His wife Mary, who had fallen in love this week with a charming boy, the carpenter who was putting new shelves into the bathroom. Understanding by this that she was now definitely middle-aged, she had rushed out in a psychological
crise
, had bought herself a grandmother’s woollen dress, and was wearing it. Her Arthur had said he did not think the dress suited her-she reflected that this clever man had never understood her-nor ‘anything to do with
the emotions’. This thought was enshrined in the small dry smile on a pretty face smudged by long crying. It stayed there unaltered until the theme of
The Youth
was introduced.

And there was Elizabeth, who had spent the afternoon with Mark, to set up an ideal community ‘somewhere in a new free country’. She had been drinking brandy all afternoon and was tight-and sizzling with frustration. She simply could
not
understand Mark who had described a perfect city and was not prepared to make one. She had burst into tears several times that afternoon and had been very rude. Mark, realizing that she was in the middle of a breakdown, had rung Dr Lamb, who was going to see her tomorrow. She kept her hungry eyes on Mark.

This was a family conference.

They were here because of Margaret. First they ordered food, while she held her fire.

One order of
Pâté Maison
, one of
Pâté Campagne
, two of
moules
, two of melon, two of artichoke, one avocado pear. They were all drinking muscadet except Arthur, who was drinking Scotch.
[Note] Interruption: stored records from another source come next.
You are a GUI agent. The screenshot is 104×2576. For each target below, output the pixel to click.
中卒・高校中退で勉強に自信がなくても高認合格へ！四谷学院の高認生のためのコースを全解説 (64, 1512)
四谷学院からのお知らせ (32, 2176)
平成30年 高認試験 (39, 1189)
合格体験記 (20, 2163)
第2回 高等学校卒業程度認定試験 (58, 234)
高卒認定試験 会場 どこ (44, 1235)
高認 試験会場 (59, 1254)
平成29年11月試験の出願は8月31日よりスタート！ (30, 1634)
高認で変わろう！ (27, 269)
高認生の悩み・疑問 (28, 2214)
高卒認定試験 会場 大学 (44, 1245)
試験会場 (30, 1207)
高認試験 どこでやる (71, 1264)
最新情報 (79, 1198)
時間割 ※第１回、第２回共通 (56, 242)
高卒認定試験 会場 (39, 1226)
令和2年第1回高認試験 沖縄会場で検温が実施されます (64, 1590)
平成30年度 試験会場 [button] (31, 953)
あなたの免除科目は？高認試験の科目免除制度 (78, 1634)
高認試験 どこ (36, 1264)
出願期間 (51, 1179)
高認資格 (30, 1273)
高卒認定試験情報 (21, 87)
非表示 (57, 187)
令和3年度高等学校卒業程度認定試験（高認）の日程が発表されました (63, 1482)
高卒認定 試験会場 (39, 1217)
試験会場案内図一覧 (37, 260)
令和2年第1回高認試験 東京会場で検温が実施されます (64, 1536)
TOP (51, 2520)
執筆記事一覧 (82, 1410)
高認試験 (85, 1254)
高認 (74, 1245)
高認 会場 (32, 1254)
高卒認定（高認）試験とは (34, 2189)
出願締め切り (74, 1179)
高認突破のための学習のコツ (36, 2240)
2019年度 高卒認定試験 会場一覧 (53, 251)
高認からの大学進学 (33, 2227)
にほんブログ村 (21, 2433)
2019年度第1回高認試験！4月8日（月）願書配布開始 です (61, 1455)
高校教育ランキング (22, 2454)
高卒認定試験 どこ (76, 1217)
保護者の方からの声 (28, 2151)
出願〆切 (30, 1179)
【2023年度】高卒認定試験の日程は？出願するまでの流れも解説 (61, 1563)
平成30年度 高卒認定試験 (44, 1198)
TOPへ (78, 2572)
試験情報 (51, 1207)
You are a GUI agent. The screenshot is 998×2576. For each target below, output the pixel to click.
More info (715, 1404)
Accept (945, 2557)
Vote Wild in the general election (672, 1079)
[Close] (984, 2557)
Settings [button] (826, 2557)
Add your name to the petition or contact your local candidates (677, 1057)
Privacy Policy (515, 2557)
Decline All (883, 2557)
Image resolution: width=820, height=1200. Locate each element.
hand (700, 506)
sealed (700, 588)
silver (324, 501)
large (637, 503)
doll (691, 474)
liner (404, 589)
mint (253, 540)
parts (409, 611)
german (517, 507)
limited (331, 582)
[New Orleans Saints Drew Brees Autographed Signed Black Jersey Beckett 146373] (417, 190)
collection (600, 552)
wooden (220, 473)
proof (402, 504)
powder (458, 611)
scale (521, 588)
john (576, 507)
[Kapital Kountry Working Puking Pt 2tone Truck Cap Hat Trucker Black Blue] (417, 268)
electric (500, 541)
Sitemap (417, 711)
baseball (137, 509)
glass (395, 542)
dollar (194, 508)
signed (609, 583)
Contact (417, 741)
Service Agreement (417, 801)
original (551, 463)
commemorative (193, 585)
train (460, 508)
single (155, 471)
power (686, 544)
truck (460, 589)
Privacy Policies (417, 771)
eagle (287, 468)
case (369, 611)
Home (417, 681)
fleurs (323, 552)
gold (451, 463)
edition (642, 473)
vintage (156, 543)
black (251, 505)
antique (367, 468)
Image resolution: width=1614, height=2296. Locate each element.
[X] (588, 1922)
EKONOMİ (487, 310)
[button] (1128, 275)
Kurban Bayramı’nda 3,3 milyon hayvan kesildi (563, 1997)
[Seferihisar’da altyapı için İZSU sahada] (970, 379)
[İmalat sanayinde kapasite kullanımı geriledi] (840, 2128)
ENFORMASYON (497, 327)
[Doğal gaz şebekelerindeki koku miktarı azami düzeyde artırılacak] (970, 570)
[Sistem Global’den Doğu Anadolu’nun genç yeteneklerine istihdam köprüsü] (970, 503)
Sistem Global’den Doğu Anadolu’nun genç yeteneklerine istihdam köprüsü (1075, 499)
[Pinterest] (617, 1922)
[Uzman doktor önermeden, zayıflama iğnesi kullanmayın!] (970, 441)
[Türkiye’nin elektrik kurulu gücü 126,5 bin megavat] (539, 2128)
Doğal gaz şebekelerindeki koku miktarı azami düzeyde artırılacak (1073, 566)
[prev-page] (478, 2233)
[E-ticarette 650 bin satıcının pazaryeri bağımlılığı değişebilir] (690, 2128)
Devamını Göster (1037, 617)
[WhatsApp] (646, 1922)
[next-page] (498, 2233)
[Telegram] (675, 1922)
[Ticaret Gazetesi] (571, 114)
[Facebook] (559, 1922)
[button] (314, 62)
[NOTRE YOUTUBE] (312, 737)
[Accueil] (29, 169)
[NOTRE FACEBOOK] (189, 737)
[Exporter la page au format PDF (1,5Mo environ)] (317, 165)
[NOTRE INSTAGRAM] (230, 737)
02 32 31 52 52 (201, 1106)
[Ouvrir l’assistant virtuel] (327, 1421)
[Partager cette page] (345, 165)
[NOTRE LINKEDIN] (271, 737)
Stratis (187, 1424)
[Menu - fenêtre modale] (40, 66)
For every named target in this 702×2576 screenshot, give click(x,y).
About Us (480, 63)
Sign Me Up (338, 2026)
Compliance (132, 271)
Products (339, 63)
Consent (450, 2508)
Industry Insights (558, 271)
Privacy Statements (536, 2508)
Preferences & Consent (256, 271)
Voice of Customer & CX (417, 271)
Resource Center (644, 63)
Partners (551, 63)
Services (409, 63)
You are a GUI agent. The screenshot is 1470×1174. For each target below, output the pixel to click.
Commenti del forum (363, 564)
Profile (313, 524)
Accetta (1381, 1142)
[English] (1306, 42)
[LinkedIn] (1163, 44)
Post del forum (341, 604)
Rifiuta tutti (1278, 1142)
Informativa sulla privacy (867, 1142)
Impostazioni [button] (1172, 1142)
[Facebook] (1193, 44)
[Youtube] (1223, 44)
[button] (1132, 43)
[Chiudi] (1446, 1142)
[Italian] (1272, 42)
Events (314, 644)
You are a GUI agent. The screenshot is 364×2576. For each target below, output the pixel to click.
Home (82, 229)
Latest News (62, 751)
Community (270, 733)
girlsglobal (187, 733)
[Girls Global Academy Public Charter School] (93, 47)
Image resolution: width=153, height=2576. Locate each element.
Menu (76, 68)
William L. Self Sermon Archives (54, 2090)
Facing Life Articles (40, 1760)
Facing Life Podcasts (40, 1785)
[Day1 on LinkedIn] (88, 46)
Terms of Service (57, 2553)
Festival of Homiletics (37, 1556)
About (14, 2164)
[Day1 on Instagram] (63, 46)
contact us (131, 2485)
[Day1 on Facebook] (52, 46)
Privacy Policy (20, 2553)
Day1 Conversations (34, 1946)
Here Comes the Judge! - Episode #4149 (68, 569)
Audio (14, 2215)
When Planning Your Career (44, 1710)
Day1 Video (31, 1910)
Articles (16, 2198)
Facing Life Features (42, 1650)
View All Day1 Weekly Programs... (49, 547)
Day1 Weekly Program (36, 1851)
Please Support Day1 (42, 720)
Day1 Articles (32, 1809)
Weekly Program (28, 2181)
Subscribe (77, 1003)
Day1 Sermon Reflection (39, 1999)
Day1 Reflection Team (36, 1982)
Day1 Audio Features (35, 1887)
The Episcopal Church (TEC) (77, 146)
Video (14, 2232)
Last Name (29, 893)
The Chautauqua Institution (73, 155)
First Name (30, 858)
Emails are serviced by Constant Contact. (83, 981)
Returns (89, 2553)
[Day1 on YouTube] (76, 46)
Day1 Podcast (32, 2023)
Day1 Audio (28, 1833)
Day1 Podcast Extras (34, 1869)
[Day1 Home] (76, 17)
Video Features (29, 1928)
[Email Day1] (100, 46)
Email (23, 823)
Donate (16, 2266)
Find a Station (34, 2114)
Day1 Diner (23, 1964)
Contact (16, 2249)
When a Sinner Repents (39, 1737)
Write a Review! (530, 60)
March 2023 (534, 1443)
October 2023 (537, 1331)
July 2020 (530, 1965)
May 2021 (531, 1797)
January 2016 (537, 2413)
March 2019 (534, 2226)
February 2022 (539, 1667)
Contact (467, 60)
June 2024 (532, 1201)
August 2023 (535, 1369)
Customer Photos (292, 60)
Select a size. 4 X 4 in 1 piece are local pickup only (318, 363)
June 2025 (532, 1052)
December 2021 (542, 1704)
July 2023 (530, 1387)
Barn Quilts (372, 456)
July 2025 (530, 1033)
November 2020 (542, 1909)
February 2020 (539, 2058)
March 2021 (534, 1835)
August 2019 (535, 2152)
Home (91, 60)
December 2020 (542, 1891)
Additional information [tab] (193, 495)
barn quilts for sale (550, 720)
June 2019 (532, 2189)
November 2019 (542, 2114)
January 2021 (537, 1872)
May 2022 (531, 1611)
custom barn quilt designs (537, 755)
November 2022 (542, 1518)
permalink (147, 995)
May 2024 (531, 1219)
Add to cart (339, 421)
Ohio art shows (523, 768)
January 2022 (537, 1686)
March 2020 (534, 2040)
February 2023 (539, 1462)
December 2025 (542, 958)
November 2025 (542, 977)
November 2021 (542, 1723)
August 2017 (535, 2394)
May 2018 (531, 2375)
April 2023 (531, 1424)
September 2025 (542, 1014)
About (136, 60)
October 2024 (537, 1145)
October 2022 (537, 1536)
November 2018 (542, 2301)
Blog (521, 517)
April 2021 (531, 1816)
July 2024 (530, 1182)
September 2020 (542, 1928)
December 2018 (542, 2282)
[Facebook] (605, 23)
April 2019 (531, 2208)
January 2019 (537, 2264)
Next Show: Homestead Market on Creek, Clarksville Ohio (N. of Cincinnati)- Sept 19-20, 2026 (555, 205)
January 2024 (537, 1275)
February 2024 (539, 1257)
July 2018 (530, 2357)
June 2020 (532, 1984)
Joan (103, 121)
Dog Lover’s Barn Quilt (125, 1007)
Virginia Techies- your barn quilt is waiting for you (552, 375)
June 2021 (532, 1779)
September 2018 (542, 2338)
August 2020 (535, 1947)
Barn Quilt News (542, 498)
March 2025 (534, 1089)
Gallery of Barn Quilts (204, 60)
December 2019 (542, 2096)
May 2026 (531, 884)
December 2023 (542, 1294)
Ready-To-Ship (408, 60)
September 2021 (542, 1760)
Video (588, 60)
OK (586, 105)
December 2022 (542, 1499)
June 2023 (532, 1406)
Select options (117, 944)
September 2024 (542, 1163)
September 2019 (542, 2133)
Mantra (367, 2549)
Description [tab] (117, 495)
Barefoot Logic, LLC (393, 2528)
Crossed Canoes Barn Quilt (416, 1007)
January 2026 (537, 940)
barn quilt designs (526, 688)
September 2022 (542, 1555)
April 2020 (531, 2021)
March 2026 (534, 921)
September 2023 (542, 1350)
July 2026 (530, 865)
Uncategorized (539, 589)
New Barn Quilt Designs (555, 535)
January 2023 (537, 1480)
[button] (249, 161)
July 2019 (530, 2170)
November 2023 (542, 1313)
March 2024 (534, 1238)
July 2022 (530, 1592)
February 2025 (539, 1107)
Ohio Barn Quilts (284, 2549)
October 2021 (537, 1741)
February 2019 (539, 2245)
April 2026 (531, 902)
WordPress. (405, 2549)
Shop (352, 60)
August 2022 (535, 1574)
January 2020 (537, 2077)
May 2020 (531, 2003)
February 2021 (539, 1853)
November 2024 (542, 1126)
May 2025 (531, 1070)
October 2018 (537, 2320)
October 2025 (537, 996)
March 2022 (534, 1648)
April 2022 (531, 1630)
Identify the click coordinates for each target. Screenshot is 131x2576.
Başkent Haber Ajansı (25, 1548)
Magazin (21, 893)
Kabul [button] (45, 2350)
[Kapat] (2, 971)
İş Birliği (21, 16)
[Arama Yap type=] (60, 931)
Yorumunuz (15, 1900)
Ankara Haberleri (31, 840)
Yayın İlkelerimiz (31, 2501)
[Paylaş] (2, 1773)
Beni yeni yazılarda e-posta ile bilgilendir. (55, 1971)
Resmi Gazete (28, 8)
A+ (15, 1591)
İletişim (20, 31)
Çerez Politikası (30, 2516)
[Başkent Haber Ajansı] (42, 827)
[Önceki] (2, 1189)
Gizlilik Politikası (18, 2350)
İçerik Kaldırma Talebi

Margaret said it was a disgrace that the house should be taken over, even if it was (as she had heard was likely) to be used, with minor alterations, for administration. She had a petition ready and they must all sign it. She produced from her bag a petition, and a selection of others, one on behalf of Fidel Castro’s exiles in America, one on behalf of some prisoners in South Africa, one for Oxfam, and a letter to
The Times
about some writers sentenced to imprisonment in the Soviet Union. At which Phoebe, without speech, produced some petitions from her handbag. She had the South African one, and the letter to
The Times
; but also a draft letter about political imprisonment and torture in Portugal, and a statement or affirmation, designed for the
New Statesman
, about the behaviour of the police.

They all signed all of Phoebe’s, except for Margaret, who would not sign the complaint about the police-the Government’s recent report (Tory) made it clear that their behaviour was impeccable and complaints against them the work of troublemakers. They all signed all of Margaret’s, with the exception of the petition about Fidel Castro’s victims, which was signed only by Elizabeth.